:: Task to carry out ::
The answer should match the entries that follow exactly, except that no image appears in it.

:: Data section

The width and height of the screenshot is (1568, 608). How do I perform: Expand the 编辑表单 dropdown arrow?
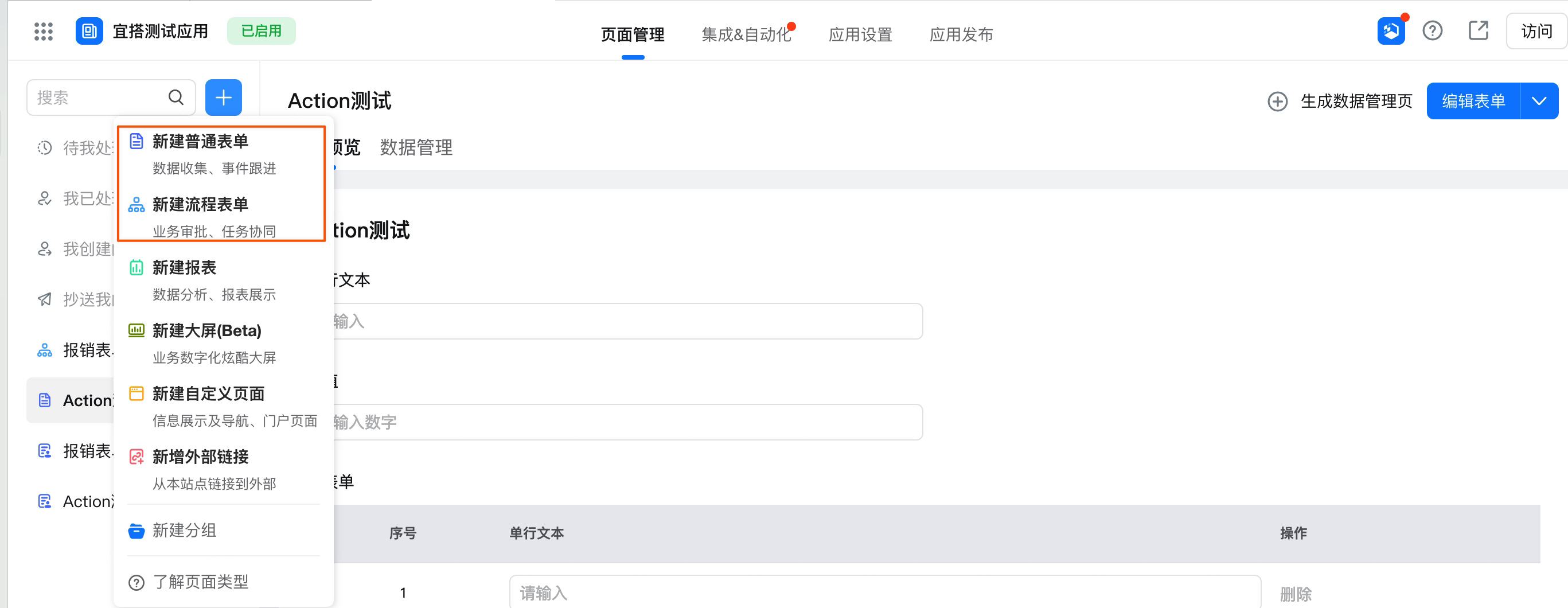point(1539,101)
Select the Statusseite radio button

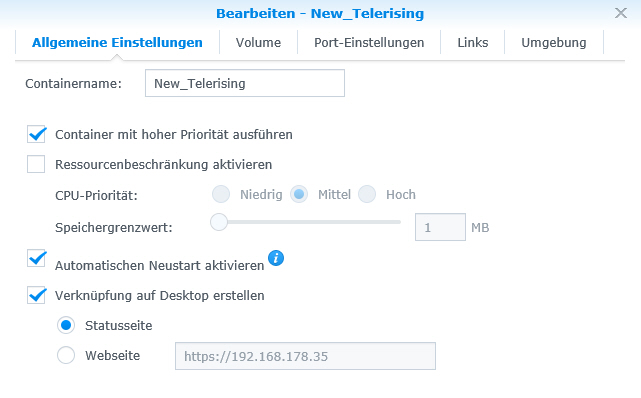pos(66,325)
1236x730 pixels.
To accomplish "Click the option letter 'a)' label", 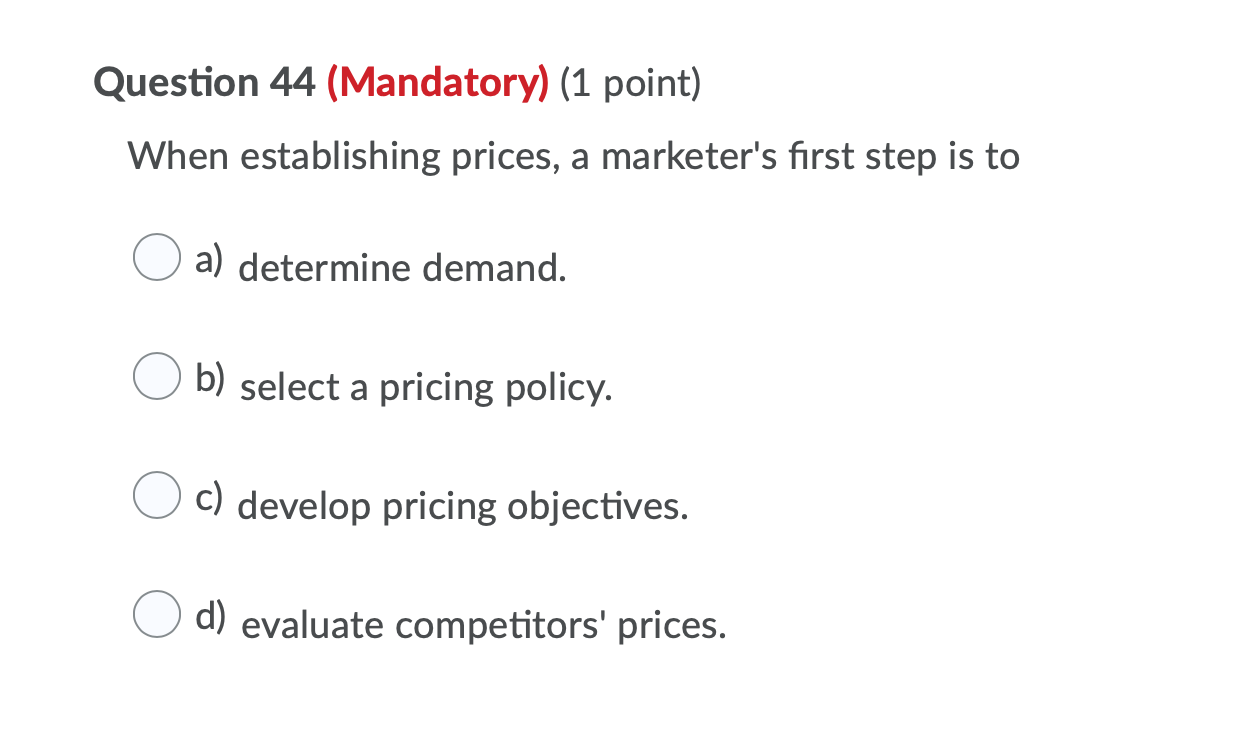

::::

:: Exercise solution ::
The width and height of the screenshot is (1568, 608). How do I perform: Expand the 编辑表单 dropdown arrow?
point(1539,101)
Select the Statusseite radio button

pos(66,325)
1236x730 pixels.
To accomplish "Click the option letter 'a)' label", 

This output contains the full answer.